◆ **WRITTEN INSTRUCTION**: Output every line of the records below unchanged, keeping their order, wording, and spacing.

◆ **Data items**:

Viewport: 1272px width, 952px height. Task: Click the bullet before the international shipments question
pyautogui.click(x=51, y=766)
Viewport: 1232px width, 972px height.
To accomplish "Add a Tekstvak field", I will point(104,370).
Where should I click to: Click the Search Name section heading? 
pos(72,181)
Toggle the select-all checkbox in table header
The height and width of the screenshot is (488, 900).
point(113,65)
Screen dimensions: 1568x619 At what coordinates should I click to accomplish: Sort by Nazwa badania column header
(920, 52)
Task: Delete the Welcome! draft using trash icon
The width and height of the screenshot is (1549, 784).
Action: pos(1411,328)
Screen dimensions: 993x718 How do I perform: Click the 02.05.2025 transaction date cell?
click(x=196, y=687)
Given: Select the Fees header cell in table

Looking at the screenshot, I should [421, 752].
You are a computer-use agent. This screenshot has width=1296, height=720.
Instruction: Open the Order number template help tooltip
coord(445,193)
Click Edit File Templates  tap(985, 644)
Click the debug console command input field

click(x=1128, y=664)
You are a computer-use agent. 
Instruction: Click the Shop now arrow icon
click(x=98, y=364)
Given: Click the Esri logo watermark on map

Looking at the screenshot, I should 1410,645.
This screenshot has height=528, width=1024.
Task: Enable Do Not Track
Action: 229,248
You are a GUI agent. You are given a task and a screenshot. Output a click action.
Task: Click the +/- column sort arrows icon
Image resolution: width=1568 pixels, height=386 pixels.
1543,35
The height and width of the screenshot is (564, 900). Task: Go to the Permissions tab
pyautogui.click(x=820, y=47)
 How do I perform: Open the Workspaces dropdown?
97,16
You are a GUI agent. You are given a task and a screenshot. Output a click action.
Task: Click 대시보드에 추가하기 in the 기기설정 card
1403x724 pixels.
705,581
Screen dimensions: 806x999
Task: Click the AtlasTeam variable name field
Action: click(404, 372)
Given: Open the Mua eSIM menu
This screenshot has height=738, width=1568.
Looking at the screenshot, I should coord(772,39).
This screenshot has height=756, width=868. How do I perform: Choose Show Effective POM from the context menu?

◆ **SOLUTION TO THIS EXERCISE**:
Viewport: 1272px width, 952px height. Task: Click the bullet before the international shipments question
pyautogui.click(x=51, y=766)
Viewport: 1232px width, 972px height.
To accomplish "Add a Tekstvak field", I will point(104,370).
Where should I click to: Click the Search Name section heading? 
pos(72,181)
Toggle the select-all checkbox in table header
The height and width of the screenshot is (488, 900).
point(113,65)
Screen dimensions: 1568x619 At what coordinates should I click to accomplish: Sort by Nazwa badania column header
(920, 52)
Task: Delete the Welcome! draft using trash icon
The width and height of the screenshot is (1549, 784).
Action: pos(1411,328)
Screen dimensions: 993x718 How do I perform: Click the 02.05.2025 transaction date cell?
click(x=196, y=687)
Given: Select the Fees header cell in table

Looking at the screenshot, I should [421, 752].
You are a computer-use agent. This screenshot has width=1296, height=720.
Instruction: Open the Order number template help tooltip
coord(445,193)
Click Edit File Templates  tap(985, 644)
Click the debug console command input field

click(x=1128, y=664)
You are a computer-use agent. 
Instruction: Click the Shop now arrow icon
click(x=98, y=364)
Given: Click the Esri logo watermark on map

Looking at the screenshot, I should 1410,645.
This screenshot has height=528, width=1024.
Task: Enable Do Not Track
Action: 229,248
You are a GUI agent. You are given a task and a screenshot. Output a click action.
Task: Click the +/- column sort arrows icon
Image resolution: width=1568 pixels, height=386 pixels.
1543,35
The height and width of the screenshot is (564, 900). Task: Go to the Permissions tab
pyautogui.click(x=820, y=47)
 How do I perform: Open the Workspaces dropdown?
97,16
You are a GUI agent. You are given a task and a screenshot. Output a click action.
Task: Click 대시보드에 추가하기 in the 기기설정 card
1403x724 pixels.
705,581
Screen dimensions: 806x999
Task: Click the AtlasTeam variable name field
Action: click(404, 372)
Given: Open the Mua eSIM menu
This screenshot has height=738, width=1568.
Looking at the screenshot, I should coord(772,39).
This screenshot has height=756, width=868. How do I perform: Choose Show Effective POM from the context menu?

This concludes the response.